In accordance with the Law of Ukraine “On Military Law Enforcement Service in the Armed Forces of Ukraine”, the MLES AFU is a military formation within the Armed Forces of Ukraine, whose activities are aimed at ensuring military discipline and law and order among military personnel. The powers of this service do not include law enforcement activities in relation to the civilian population.
The law does not establish criteria determining the “necessity” of involving the MLES AFU, does not define its powers in relation to civilians, and does not contain safeguards against the use of coercion.
Unlike the MLES AFU, the National Police of Ukraine ((hereinafter — the National Police) is a civilian law enforcement agency which, in accordance with its legal status, performs law enforcement functions in relation to the civilian population, and its representatives are not combatants within the meaning of international humanitarian law. That is why the involvement of the National Police in the evacuation is logical and legally justified, while the involvement of the Armed Forces of Ukraine creates additional risks for the civilian population.
Additional Protocol I to the 1977 Geneva Conventions enshrines the principle of distinction, according to which parties to an armed conflict are obliged to constantly distinguish between civilians and combatants and to direct their actions accordingly.

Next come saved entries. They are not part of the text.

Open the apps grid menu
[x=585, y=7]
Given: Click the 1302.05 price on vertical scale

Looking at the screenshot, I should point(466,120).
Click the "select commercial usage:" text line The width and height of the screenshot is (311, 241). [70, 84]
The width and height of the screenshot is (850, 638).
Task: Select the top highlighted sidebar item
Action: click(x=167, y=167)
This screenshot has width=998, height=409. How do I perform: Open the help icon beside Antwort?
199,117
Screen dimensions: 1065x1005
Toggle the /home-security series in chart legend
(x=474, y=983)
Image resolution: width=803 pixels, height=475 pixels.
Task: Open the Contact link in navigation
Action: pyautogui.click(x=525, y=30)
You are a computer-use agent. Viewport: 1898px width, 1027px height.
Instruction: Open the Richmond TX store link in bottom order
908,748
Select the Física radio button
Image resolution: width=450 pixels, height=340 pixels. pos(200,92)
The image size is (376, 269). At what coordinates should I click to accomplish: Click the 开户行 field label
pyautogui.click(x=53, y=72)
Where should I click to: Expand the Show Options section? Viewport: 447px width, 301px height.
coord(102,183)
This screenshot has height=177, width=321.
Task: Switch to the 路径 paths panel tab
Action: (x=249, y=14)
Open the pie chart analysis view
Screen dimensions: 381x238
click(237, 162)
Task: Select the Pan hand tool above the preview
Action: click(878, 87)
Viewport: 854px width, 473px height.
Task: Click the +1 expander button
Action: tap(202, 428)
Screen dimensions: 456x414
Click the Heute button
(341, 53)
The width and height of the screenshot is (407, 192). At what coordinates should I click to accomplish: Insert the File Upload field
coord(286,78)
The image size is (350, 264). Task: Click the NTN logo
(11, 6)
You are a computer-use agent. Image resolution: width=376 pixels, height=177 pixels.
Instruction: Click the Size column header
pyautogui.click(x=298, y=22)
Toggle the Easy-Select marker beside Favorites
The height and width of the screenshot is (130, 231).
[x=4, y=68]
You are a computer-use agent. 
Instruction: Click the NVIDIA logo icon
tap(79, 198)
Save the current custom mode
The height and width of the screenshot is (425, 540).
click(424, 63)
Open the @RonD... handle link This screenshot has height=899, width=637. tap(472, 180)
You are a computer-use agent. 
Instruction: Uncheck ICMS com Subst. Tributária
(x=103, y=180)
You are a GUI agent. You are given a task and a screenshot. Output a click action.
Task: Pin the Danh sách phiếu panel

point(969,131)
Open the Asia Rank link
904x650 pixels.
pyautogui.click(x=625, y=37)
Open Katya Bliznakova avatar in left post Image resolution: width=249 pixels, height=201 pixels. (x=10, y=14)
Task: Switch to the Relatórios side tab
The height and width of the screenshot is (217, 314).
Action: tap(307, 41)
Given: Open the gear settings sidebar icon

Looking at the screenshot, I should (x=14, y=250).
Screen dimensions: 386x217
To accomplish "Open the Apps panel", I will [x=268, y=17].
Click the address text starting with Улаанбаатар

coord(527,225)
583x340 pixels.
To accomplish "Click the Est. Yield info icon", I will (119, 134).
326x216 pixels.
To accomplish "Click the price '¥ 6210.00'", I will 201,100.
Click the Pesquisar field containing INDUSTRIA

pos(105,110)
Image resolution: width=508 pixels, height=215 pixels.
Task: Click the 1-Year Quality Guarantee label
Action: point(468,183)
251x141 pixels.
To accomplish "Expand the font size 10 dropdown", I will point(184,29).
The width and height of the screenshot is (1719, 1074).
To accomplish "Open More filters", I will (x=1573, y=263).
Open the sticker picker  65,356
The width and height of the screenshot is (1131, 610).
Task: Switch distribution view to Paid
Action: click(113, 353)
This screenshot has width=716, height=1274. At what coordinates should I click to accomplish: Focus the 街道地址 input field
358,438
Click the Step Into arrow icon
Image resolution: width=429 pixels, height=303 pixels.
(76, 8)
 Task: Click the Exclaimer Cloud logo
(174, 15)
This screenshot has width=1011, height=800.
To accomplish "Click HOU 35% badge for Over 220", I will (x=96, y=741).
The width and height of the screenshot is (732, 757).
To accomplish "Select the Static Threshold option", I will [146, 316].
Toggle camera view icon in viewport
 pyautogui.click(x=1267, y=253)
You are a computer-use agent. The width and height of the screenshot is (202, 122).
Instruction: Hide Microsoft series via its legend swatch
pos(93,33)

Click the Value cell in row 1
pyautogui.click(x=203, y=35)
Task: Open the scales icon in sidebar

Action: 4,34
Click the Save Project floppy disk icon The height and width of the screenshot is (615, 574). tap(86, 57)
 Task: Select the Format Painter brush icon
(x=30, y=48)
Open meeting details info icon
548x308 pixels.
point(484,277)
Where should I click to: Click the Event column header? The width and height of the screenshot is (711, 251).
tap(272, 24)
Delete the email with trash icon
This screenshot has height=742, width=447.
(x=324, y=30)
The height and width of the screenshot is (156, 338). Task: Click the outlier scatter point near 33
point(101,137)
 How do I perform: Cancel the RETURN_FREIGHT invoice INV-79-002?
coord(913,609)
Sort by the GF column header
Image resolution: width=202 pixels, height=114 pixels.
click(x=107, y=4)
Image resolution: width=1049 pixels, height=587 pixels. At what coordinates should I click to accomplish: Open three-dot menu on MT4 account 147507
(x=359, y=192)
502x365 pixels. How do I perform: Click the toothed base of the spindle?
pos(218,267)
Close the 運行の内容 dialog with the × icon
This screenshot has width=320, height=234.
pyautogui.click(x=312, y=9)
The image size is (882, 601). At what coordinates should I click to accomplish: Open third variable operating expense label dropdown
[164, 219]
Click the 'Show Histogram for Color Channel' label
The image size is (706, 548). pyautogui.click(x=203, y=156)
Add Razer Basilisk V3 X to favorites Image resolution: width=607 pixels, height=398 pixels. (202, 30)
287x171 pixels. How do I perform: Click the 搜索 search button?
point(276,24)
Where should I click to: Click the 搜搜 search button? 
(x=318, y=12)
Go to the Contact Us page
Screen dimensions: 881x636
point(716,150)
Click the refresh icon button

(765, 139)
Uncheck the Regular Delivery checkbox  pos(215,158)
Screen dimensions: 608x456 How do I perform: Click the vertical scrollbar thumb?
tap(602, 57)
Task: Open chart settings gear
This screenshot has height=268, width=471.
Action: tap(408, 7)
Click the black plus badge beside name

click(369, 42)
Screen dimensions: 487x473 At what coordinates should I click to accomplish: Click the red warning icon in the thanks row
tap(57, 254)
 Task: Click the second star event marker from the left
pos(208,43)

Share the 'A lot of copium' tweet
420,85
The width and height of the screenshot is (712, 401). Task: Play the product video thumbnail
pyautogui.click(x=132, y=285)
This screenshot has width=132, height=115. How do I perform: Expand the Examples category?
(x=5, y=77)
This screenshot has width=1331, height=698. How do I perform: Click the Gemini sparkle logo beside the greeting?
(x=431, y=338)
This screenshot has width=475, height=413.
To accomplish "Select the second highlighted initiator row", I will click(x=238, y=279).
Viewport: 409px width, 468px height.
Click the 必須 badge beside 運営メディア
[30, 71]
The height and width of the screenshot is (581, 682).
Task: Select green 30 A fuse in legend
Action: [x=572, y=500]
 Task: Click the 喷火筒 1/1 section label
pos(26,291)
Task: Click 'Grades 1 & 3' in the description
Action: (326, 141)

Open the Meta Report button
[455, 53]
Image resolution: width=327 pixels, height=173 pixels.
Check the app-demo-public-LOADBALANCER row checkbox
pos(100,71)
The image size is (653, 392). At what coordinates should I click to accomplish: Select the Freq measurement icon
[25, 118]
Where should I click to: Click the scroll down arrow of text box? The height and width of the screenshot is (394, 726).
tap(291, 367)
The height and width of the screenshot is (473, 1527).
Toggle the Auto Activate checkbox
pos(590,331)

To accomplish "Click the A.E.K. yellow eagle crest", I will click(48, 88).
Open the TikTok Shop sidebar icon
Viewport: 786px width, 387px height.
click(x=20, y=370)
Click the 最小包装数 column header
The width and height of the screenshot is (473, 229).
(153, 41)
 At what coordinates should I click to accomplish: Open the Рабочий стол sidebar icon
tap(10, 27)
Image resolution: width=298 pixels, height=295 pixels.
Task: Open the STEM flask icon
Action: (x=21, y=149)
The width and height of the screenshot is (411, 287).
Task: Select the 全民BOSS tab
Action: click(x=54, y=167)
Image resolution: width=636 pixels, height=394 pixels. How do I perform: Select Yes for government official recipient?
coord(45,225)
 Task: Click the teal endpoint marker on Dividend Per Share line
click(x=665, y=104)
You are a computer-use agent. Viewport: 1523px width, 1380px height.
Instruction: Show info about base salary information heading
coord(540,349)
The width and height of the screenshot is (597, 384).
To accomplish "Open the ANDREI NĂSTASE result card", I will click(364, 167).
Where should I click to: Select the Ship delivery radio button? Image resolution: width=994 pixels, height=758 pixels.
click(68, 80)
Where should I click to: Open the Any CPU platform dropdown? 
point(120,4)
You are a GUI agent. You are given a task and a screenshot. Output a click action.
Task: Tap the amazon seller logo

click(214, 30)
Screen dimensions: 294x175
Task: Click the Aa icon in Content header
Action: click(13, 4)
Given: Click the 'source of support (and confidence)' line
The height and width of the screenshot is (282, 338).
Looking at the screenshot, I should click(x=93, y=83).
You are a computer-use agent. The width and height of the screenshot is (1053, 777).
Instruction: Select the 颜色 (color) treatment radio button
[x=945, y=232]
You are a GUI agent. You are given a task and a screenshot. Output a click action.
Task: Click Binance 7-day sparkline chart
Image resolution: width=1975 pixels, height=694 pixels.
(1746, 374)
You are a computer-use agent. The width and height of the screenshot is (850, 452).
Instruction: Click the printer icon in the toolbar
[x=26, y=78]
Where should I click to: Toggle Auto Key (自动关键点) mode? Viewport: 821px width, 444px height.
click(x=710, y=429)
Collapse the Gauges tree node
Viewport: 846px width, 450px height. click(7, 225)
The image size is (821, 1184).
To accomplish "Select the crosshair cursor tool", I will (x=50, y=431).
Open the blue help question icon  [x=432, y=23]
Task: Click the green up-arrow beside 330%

According to Part 2 of Article 52 of Additional Protocol I to the 1977 Geneva Conventions, attacks shall be strictly limited to targets. With regard to targets, military targets are defined as those which, by their nature, location, purpose or use make an effective contribution to military operations and the complete or partial destruction, capture or neutralisation of which, under the circumstances prevailing at the time, offers a clear military advantage.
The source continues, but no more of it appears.